My mother held one teaching job her whole career. My father had just the one mid-level port job for his. Their adult lives revolved around their family and careers, and not much else. They met all their professional and social obligations. And like many other Baby Boomers, they retired into their sunset years in the mid to late 2000s, taking away their well-earned monthly pension cheques.
In comparison, I've held three different jobs- two of them simultaneously. I've also set up and run a small business. All in my twenties. Yet at 30, I'm three children and one mortgage behind my parents at the same age. I'm hardly an exception, rather one of the millions from my generation who, in comparison to preceding generations, are considered to be at best fickle and at worst privileged.
When I asked my mother the other day whether she's happy with the life she had, she gave me the face. Millennials know too well what I mean by the face. We've grown accustomed to it. That patronizing, tinged with genuine concern look. The sum of her response was stereotypically "Ok Boomerish" — she kept a stiff upper lip and did what she had to do. Qualities that are supposedly lacking within my generation.
With Millennials slowly becoming the dominant wave of employees in the workforce, the Kenyan office has become an interesting epicentre of the schism between varying cross-generational attitudes. I've been lucky to observe, first-hand, these cross-generational suspicions — and sometimes complete misunderstandings — play out between older bosses and their younger employees.
I've sat on hiring panels where we've debated whether a muted candidate showed enough enthusiasm for the job. Too impressive, and the concern immediately shifted to whether they'll even hang around for three months. Both concerns were legitimate by the employer because they'd been equally flummoxed by infuriatingly detached hires as well as job-hopping prodigies always seeking the next best thing. That's the curse of the millennial job-seeker. Many are unaware of this existing bias.
So, do millennial workers really make for feckless employees who will leave at the first sign of difficulty? Or worse, disloyal hires who will lap up the next best offer that comes along?
Well, in my experience it's not that simple. What is often overlooked is that the millennial condition is not a bug, but a feature of my generation. The millennial worker was never supposed to fit seamlessly into the traditional career roles and workplaces of the Baby Boomer and Post-Independence generations.

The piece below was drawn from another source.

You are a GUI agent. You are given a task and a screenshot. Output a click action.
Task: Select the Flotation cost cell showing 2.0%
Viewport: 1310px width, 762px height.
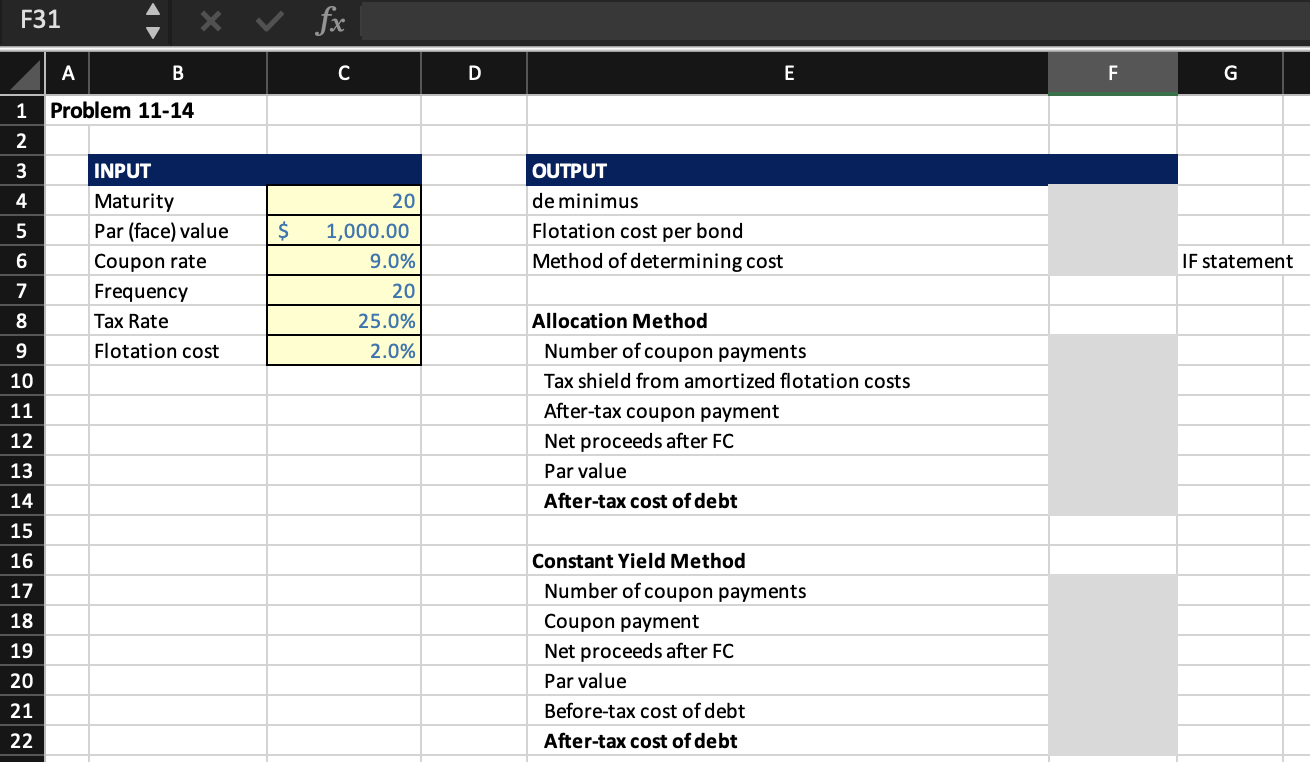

Millennials were shaped by the forces of globalization. This was the test generation for a new society. An increasingly connected and interdependent one in terms of economic integration, communication and cultural exchange. In Kenya, its effects kicked in during the early 2000s, just as my parents' generation was exiting the workforce and the first wave of millennials was joining it. It's important to remember that we were given this world, we didn't make it. Yet we grew to understand this world better than those who walked us into it.
In a globalized world, the workplace shifted fundamentally from a people-driven one to a results-driven one. Globalization by its nature demanded cut-throat competition where you either picked up the pace of the world or got dropped by the wayside. Here, there was no room for inefficiency.
Millennials who were to make it in this world had to internalize the idea that they should be working all the time. Because everyone in our lives reinforced it - explicitly and implicitly. We wrapped the fear of failing in the somewhat jocular quip, "narudi ocha" - a Swahili phrase which translates to 'going back to the countryside', implying the fast-paced city life isn't for you.
Naturally, job security, a luxury which my parents' generation enjoyed, was always going to be the first victim. Millennials understood this quite early. The older generation who in Kenya held (and still do) most of the power to employ were too eager to take advantage of globalization to realize it. Out went key issues for employees like unionizing and collective bargaining. In came KPI's and performance appraisals.
Somewhere along the way, a silent trust was broken. Power slanted towards one side. Millennials understood this too. More was demanded of them, less was given back. A choice had to be made between professional obligations and social ones because it increasingly became harder to fit in both as my parents did. Many millennials are unequipped to deal with this reality or even find ways to articulate it. Hence, non-commitment and job-hopping became our currency.
And so I ask again, do millennial workers really make for feckless and disloyal employees? Or does the employer have an obligation to make sure that they understand their realities? Should the employer update their expectations of new millennial hires? Or am I making excuses for a "spoilt", "lazy" and "entitled" generation of workers?
This column seeks to delve deeper into the psyche of the next wave workforce and unravel these questions to hopefully bridge the cross-generational gap within the workplace, and provide a healthy understanding between older and younger employees.